The "Returned" section of the 201 Report lists all the claims that have failed the billing edits since the creation of the last report. For hardcopy versions, this covers the work days from Thursday through Wednesday.A claim will appear on this section of the 201 Report only once for each time it is submitted.It is crucial that this section of the 201 Report be monitored and worked on an on-going basis.The claims will be listed in alphabetical order based on the patient's last name. The report is also segmented to list claims of similar bills types together, such as inpatient, outpatient, etc. On DDE versions, the data reflects the status as of the conclusion of the previous work day.

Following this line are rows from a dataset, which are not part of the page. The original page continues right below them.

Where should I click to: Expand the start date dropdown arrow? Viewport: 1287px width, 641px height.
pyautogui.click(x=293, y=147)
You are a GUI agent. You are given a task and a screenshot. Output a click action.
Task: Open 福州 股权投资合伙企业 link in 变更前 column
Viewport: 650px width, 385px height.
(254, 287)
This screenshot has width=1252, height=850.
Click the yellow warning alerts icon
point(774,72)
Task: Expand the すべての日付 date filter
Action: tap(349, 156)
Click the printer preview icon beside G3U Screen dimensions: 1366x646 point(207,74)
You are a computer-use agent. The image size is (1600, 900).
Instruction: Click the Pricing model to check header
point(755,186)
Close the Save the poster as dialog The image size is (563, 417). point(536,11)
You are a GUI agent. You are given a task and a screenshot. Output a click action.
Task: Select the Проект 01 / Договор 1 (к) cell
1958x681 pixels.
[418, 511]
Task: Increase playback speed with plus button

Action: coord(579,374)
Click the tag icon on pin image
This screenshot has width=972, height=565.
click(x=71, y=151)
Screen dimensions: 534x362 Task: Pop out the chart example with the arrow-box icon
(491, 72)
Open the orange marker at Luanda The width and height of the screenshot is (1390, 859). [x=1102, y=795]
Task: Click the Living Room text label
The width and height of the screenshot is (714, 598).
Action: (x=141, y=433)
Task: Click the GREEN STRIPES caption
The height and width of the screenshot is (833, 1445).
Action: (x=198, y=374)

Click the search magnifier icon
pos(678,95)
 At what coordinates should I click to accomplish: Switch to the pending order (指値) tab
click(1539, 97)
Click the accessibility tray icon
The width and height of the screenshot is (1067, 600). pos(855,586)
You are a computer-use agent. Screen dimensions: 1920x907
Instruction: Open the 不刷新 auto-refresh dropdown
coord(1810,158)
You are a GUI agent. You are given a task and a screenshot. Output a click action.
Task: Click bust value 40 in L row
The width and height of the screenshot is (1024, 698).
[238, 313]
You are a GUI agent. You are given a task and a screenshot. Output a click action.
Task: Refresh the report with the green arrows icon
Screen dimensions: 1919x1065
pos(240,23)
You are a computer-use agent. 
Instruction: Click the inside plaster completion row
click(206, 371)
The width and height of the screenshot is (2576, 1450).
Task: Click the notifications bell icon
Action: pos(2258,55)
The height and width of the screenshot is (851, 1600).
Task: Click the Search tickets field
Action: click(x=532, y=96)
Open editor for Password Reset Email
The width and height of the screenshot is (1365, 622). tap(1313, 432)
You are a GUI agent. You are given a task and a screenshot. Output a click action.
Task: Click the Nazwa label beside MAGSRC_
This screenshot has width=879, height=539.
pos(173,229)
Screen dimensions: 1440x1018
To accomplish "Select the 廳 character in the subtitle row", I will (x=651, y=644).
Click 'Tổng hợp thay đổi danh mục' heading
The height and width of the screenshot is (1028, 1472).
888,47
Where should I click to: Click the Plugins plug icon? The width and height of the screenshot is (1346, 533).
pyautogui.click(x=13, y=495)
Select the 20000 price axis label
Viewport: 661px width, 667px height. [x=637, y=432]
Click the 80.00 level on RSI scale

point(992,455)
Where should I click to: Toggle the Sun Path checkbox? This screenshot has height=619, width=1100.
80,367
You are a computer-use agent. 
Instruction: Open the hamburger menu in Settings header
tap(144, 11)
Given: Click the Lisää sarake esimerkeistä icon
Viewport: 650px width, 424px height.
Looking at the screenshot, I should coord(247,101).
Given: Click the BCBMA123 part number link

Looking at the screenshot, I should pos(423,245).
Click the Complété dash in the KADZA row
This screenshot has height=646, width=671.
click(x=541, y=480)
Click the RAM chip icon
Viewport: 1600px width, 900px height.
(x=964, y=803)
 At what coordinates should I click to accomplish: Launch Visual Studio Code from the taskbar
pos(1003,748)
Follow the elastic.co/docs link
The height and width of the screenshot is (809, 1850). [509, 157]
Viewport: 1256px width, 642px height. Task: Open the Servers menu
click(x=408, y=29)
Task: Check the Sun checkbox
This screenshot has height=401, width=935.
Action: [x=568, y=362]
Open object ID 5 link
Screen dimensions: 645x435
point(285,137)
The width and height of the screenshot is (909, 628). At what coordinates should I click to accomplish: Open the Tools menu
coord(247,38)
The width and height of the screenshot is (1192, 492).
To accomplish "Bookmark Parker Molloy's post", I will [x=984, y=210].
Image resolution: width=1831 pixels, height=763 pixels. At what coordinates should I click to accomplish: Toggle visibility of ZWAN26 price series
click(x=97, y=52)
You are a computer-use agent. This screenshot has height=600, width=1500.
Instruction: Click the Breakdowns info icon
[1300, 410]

201 Report-Returned Claims Definitions

201 Report-Returned Claims Definitions
Word Definition
NAME Beneficiary name, alphabetized by last name
MED REC NUMBER Medical Record number listed by provider on the claim.
HIC NUMBER Beneficiary's Health Insurance Claim (Medicare) number
RECD DATE Date claim received by CGS
ADMIT DATE Date of admission
FROM/THRU DATE Dates of service
ADJ IND Adjustment indicator. This will be blank if the claim is an original. If the claim is an adjustment, this field will show an " * ".
RTP DATE Returned to Provider Date. The date it was determined that an error appeared on the claim.